May 22, 2023 at 3:33 pm
Take a look around. America is about to collapse. Our debt is stifling and our currency is based upon others using it… which they aren’t as much. Russia has a currency based on something. So as long as there is a need for oil and gas Russia is ok.
America is in trouble
May 22, 2023 at 7:52 pm
Why pretend you love America when you whimper about my country, comrade?
May 23, 2023 at 5:07 am
Russia is not in fact making payrolls. In fact there was just a widely publicized strike at a major vehicle manufacturer who’s employees have not been getting paid properly. Before you write articles you might want a read a few.
May 23, 2023 at 12:24 pm
Lmao, everyone knows 1945 is a CIA psyops and propaganda wing homie.
May 23, 2023 at 1:14 pm
The modern patriotism, the true patriotism, the only rational patriotism is loyalty to the Nation all the time, loyalty to the Government when it deserves it.
May 23, 2023 at 5:30 pm
A collapse will not just involve Russia but the entire global economy.

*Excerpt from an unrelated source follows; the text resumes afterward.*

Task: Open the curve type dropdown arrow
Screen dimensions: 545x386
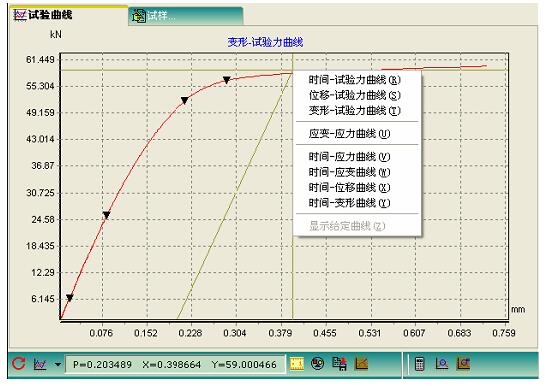Action: coord(58,364)
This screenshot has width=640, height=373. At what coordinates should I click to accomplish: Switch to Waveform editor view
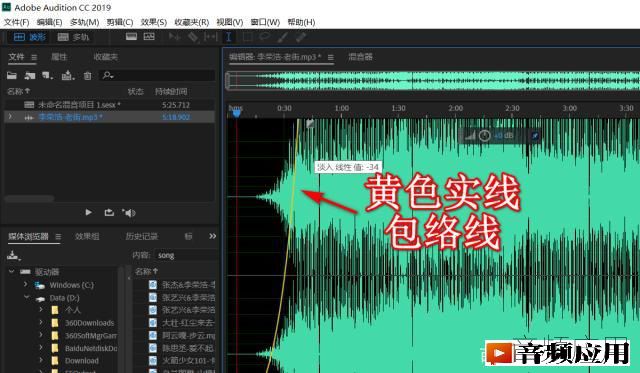click(29, 37)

The world’s capital markets are floating on between 600 trillion and by some estimates as much as 1 quadrillion, that is 10x the global GDP of 100 trillion USD in 2022. In highly leveraged types of financial contracts that nobody seems to talk about. Except maybe the Bilderberg Group and the WEF behind closed doors.
Derivatives are binding contracts between parties that are bought or sold as (bets on or as hedges against) the future price moves of whatever assets they’re based on,
including various credit contracts.
Recall the mortgage backed security debacle of 2008? That was caused by over extended financial institutions crashing mortgage derivatives.

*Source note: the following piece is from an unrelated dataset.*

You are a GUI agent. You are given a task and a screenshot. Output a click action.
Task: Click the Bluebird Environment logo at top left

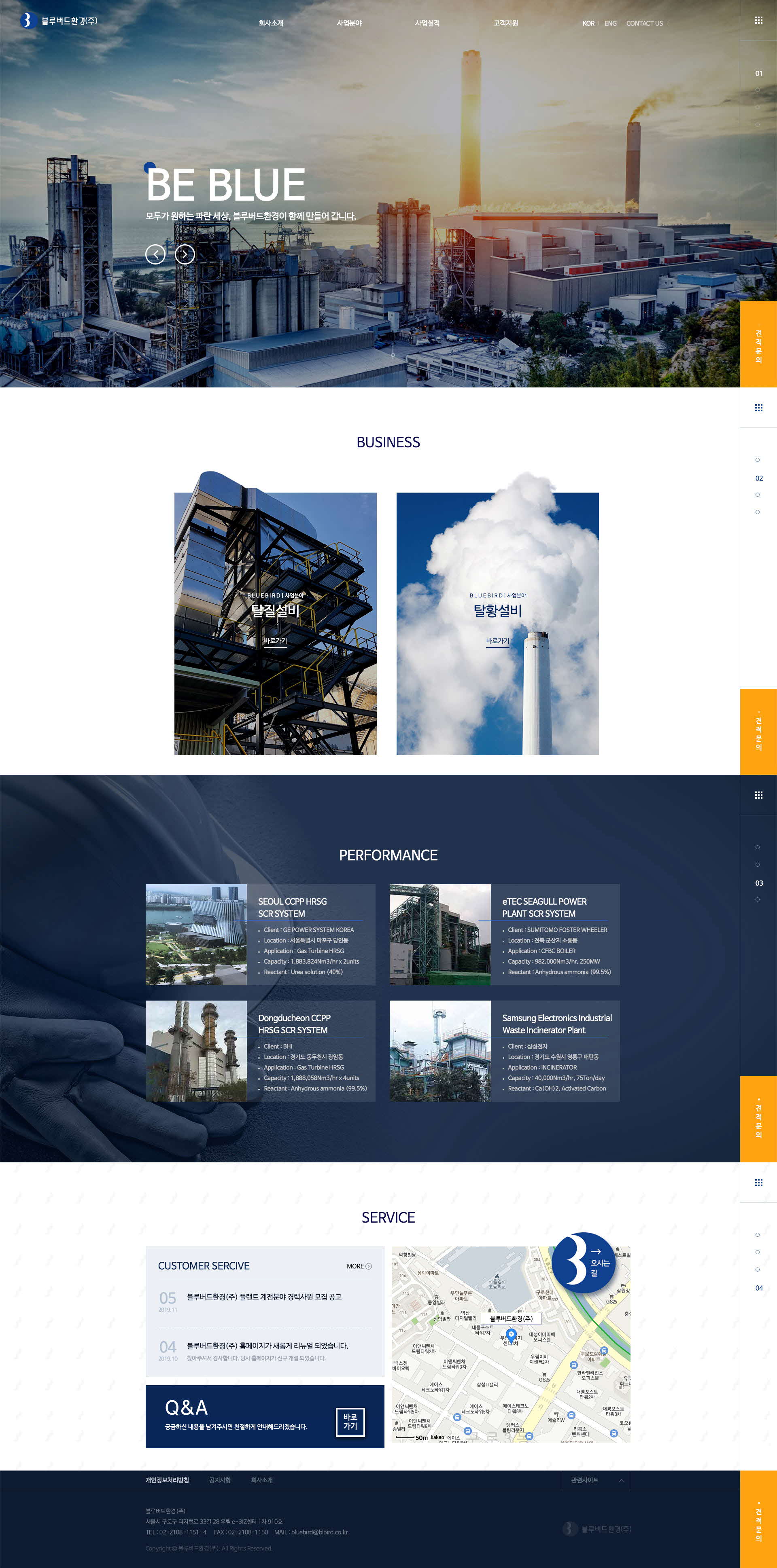(x=59, y=21)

The derivative market is not limited to the West. The largest holders of Global derivatives include: Goldman Sachs, Deutsche Bank, Citi, J.P. Morgan, Morgan Stanley.
Chinese market derivatives companies mainly include Yongan Futures, Citic Securities, GTJA, Haitong Futures and Ruida Futures.
According to some economists.
Spiraling global debt may lead to an overabundance of credit oriented derivatives. That
can further push the already over extended credit envelope. Resulting in a chain reaction in the capital markets. Starting the liquidation process for global debt. The result being a global economic super depression lasting decades into the future.
History does have the habit of repeating itself. Too bad in the future we may be ‘too poor to pay attention’.
May 24, 2023 at 4:36 am
Guess the author missed the news we might default next week. We don`t make much, and import the majority of our products. Russia is rich in natural resources, and owns tons of gold. The rest of the world is figuring out they don`t need us.
May 24, 2023 at 4:34 pm
Dave,the author has not gotten the memo yet
May 24, 2023 at 5:28 pm
The America’s brain trust and Biden are planning on putting the final nail in Russia’s coffin by defaulting on the National Debt.
May 29, 2023 at 8:35 am
You mean America is?
With $34 trillion in debt that has caused a 25% cost of living increase?
With a banking crisis that could add another $5 to $10 trillion with even more spiraling inflation?
They are devaluing the dollar and stealing our life savings. The biggest threat to my future is not in Moscow my friend.